▸ EXERCISE REQUIREMENTS
Output exactly the lines that run from the top of the entries to the line holding "Click the camera", including both of those lines.

▸ SUPPLIED MATERIAL
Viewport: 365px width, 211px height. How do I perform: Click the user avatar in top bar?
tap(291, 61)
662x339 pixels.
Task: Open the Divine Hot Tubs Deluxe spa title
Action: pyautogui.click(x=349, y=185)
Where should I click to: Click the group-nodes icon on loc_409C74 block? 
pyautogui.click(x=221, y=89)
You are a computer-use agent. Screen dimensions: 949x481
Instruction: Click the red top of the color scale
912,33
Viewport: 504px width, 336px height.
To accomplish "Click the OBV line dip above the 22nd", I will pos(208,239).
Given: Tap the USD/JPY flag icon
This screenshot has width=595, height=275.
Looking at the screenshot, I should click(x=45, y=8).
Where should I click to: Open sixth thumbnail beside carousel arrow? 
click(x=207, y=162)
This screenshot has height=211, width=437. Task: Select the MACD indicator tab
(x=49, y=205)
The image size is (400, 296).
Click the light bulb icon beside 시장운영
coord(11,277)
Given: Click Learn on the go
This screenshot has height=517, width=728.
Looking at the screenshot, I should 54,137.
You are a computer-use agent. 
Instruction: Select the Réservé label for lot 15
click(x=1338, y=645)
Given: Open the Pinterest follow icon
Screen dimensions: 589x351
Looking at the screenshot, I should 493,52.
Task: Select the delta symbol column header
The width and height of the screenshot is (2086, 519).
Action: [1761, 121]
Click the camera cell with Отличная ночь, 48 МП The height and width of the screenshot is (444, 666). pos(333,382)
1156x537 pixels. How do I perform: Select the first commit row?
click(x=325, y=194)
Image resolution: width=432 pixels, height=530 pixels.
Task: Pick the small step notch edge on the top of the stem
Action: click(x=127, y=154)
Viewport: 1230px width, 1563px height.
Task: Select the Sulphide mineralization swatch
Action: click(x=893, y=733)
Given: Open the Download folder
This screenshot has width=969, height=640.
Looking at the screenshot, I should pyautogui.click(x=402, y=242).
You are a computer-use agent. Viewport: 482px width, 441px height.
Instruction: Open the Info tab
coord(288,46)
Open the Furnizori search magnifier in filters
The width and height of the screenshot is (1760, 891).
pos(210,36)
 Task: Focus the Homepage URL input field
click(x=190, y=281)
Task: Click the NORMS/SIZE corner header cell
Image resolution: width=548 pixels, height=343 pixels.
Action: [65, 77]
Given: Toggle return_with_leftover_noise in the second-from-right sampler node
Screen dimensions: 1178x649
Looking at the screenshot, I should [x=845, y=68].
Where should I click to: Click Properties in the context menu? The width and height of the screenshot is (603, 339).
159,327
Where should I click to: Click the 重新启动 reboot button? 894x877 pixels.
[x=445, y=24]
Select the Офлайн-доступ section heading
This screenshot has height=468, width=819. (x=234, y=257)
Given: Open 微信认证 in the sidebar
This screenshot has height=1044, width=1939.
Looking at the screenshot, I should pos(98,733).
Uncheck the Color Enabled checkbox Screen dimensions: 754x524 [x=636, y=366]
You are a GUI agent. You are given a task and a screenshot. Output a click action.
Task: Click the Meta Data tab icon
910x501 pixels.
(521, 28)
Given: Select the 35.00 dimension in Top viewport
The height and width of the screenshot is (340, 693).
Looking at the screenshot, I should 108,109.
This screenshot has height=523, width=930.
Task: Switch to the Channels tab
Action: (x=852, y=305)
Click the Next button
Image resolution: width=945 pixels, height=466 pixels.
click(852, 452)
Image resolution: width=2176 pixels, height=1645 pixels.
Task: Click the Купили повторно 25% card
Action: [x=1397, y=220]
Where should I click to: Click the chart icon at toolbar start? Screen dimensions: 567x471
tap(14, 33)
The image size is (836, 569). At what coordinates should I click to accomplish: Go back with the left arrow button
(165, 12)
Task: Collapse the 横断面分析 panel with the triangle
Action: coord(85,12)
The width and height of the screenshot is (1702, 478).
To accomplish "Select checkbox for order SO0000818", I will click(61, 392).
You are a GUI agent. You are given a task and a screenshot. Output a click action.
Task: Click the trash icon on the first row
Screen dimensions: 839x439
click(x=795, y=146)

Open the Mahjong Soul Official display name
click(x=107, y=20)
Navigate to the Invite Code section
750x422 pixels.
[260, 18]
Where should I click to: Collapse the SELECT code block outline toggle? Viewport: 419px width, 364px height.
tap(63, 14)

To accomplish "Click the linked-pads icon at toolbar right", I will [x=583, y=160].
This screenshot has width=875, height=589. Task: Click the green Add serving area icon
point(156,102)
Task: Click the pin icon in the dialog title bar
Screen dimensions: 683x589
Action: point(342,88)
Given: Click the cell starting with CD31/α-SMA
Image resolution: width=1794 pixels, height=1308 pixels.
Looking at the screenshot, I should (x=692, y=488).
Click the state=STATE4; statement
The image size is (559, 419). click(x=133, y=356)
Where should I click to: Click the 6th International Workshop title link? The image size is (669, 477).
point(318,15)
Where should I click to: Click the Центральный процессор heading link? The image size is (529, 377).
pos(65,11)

▸ YOUR SOLUTION
Viewport: 365px width, 211px height. How do I perform: Click the user avatar in top bar?
tap(291, 61)
662x339 pixels.
Task: Open the Divine Hot Tubs Deluxe spa title
Action: pyautogui.click(x=349, y=185)
Where should I click to: Click the group-nodes icon on loc_409C74 block? 
pyautogui.click(x=221, y=89)
You are a computer-use agent. Screen dimensions: 949x481
Instruction: Click the red top of the color scale
912,33
Viewport: 504px width, 336px height.
To accomplish "Click the OBV line dip above the 22nd", I will pos(208,239).
Given: Tap the USD/JPY flag icon
This screenshot has width=595, height=275.
Looking at the screenshot, I should click(x=45, y=8).
Where should I click to: Open sixth thumbnail beside carousel arrow? 
click(x=207, y=162)
This screenshot has height=211, width=437. Task: Select the MACD indicator tab
(x=49, y=205)
The image size is (400, 296).
Click the light bulb icon beside 시장운영
coord(11,277)
Given: Click Learn on the go
This screenshot has height=517, width=728.
Looking at the screenshot, I should 54,137.
You are a computer-use agent. 
Instruction: Select the Réservé label for lot 15
click(x=1338, y=645)
Given: Open the Pinterest follow icon
Screen dimensions: 589x351
Looking at the screenshot, I should 493,52.
Task: Select the delta symbol column header
The width and height of the screenshot is (2086, 519).
Action: [1761, 121]
Click the camera cell with Отличная ночь, 48 МП The height and width of the screenshot is (444, 666). pos(333,382)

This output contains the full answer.